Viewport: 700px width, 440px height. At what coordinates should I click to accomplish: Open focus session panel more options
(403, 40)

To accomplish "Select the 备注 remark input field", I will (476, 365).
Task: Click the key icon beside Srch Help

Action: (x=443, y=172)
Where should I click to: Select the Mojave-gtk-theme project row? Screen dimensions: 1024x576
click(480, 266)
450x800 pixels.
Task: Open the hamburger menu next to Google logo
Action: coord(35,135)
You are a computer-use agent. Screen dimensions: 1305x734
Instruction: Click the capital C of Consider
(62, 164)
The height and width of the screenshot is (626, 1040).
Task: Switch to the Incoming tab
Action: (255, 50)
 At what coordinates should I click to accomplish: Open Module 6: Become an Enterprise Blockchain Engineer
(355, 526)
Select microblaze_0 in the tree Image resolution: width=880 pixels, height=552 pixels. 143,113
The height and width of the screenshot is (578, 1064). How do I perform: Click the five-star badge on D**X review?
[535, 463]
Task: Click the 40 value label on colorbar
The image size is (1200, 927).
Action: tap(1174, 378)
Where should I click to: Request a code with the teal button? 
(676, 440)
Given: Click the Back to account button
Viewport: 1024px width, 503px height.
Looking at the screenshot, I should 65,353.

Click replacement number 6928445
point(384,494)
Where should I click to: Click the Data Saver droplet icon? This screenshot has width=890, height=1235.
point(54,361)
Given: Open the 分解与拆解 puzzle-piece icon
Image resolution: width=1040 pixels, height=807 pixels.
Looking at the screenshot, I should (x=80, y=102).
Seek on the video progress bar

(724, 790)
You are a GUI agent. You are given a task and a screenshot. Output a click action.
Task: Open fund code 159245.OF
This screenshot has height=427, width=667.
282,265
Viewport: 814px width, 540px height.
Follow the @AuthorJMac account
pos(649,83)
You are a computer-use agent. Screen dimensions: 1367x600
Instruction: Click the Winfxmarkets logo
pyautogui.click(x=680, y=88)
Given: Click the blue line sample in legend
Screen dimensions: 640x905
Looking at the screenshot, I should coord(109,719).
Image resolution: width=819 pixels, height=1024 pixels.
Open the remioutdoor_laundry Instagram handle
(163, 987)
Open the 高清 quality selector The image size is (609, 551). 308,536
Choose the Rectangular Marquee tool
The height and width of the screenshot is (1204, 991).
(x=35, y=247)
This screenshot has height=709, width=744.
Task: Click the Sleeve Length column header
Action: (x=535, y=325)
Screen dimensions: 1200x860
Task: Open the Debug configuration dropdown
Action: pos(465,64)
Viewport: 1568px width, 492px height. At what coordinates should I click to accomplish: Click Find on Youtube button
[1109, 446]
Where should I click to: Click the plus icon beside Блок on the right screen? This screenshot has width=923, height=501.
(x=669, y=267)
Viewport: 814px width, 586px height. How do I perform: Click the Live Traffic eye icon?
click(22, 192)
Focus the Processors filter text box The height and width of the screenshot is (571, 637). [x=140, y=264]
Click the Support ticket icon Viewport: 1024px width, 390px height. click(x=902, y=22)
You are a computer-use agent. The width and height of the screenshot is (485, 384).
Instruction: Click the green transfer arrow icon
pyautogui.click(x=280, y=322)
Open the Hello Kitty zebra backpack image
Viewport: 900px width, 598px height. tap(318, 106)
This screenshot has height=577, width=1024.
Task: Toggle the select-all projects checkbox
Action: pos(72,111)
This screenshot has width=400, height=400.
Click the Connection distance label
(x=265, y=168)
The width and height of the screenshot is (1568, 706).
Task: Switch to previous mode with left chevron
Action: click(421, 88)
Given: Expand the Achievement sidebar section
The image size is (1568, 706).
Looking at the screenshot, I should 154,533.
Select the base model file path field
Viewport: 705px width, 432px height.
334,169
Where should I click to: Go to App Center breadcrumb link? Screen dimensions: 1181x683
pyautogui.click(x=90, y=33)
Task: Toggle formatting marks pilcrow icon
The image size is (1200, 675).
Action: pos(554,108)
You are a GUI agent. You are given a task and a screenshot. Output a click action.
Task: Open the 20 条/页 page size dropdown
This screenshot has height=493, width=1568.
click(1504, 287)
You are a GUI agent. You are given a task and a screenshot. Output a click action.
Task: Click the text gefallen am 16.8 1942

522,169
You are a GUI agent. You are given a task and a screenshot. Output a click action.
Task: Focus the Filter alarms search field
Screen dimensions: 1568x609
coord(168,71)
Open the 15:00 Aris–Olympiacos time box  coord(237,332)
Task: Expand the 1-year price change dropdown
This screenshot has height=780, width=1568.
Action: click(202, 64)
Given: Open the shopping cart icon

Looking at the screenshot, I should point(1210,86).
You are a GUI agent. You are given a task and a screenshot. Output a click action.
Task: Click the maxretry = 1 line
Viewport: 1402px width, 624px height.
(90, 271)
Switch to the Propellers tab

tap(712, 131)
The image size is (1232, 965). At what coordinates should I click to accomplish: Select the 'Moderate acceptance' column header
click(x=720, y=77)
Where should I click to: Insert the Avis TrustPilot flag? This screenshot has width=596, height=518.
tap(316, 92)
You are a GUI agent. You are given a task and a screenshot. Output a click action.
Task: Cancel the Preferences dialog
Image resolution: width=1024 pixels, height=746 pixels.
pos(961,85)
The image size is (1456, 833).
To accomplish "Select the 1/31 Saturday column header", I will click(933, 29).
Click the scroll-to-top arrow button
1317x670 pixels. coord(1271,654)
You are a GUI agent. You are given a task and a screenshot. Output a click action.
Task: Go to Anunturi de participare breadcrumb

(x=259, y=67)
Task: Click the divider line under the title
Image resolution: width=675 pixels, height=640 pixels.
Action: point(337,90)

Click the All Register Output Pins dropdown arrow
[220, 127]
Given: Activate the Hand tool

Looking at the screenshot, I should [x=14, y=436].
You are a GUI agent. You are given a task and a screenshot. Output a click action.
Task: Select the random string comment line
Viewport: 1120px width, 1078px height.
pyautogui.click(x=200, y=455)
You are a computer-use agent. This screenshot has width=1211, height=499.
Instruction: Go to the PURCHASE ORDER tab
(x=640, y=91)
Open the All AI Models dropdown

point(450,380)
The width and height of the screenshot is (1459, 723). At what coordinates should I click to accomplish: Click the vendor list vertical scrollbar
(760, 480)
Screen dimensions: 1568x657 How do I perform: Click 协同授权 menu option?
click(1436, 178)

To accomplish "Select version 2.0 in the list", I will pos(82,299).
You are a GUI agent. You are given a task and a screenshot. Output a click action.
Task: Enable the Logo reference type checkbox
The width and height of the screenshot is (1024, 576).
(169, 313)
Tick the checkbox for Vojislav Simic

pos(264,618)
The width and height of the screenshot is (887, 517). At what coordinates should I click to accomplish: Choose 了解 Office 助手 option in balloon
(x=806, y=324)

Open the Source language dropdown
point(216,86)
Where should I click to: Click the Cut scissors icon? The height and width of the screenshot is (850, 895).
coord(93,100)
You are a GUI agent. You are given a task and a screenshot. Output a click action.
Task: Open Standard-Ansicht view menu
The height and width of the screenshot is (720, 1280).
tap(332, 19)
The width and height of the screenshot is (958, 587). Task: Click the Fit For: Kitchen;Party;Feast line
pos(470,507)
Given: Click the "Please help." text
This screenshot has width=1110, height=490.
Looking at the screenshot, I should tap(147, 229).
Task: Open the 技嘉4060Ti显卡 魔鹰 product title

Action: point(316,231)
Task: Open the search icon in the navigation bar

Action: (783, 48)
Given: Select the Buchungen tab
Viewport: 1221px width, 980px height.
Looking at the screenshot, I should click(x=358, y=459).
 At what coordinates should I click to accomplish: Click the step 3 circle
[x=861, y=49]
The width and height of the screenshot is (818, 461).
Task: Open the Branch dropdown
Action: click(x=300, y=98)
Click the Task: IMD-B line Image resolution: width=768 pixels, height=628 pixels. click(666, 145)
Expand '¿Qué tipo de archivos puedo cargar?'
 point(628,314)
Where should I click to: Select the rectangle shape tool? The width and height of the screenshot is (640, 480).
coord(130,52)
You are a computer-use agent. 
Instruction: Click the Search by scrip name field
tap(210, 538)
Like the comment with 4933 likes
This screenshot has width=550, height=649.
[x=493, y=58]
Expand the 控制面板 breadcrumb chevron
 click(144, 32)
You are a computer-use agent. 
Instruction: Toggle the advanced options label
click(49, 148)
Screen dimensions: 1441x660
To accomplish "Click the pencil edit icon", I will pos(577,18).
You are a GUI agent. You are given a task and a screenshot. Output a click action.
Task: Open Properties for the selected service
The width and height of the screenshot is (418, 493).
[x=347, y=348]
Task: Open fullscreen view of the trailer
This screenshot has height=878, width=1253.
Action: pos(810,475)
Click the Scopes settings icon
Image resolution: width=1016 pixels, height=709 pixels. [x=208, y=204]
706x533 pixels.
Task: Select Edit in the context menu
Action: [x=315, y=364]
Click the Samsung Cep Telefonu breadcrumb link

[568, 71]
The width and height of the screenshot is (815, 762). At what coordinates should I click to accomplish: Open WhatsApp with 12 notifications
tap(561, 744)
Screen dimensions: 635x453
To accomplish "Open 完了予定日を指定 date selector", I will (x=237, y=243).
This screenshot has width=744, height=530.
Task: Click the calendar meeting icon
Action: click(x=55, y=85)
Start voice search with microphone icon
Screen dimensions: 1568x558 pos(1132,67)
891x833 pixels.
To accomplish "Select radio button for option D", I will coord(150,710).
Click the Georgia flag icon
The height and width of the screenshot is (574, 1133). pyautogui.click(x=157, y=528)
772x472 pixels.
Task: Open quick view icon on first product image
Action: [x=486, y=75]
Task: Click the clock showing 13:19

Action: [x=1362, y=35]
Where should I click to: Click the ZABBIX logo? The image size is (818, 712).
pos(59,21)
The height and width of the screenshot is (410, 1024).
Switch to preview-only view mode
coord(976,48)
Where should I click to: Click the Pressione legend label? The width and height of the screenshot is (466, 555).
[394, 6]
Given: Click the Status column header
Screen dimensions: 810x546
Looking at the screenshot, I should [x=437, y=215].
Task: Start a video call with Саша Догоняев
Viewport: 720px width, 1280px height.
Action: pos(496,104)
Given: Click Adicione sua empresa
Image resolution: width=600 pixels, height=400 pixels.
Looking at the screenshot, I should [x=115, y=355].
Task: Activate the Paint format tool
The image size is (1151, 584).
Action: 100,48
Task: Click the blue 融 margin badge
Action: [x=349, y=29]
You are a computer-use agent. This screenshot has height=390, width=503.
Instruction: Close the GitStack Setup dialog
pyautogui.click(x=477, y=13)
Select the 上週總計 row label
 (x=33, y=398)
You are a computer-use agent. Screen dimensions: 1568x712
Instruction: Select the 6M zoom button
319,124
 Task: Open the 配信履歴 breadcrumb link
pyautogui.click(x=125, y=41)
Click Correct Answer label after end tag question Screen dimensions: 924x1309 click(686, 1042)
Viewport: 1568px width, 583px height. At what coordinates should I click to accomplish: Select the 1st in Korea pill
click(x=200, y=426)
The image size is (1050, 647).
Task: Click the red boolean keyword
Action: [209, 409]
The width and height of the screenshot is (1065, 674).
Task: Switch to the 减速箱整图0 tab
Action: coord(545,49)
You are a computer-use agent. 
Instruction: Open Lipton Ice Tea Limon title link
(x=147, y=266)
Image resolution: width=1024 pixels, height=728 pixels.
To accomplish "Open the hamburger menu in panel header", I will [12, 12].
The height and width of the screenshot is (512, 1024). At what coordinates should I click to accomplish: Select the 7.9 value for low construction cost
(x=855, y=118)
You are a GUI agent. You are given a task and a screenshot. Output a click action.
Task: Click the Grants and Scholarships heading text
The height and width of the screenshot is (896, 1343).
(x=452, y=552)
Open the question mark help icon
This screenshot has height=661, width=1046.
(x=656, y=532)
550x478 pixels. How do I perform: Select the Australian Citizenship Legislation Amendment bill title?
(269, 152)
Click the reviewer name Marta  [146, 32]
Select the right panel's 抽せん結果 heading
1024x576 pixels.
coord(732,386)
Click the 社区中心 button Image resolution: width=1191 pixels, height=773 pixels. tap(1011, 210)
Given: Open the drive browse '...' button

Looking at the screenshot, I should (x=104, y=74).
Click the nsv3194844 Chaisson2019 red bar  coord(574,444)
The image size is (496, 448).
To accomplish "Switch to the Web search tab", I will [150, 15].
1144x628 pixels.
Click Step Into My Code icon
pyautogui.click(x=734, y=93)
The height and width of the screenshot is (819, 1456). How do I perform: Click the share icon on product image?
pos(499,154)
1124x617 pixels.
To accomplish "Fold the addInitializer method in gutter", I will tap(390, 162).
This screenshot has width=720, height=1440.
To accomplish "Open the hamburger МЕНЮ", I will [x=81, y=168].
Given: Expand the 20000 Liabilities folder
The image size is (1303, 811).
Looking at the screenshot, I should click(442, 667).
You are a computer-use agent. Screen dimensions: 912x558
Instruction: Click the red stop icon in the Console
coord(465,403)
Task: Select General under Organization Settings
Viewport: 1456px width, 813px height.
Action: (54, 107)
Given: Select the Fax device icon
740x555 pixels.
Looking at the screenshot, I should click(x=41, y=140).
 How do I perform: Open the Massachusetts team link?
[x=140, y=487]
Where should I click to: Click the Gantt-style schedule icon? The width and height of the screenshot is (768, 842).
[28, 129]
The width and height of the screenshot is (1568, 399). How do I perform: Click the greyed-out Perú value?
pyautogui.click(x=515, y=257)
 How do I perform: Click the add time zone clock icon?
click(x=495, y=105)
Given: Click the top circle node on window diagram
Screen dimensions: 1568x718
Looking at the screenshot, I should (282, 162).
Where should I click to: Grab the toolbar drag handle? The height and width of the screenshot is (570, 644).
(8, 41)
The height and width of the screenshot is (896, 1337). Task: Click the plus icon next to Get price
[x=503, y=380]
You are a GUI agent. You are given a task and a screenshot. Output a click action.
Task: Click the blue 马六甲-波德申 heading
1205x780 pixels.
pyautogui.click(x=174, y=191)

***

WHAT YOU HAVE TO DO ::
Whenever the word "computer" occurs in a line of the records, that line counts toward the total; state the total only.

YOUR RESPONSE ::
10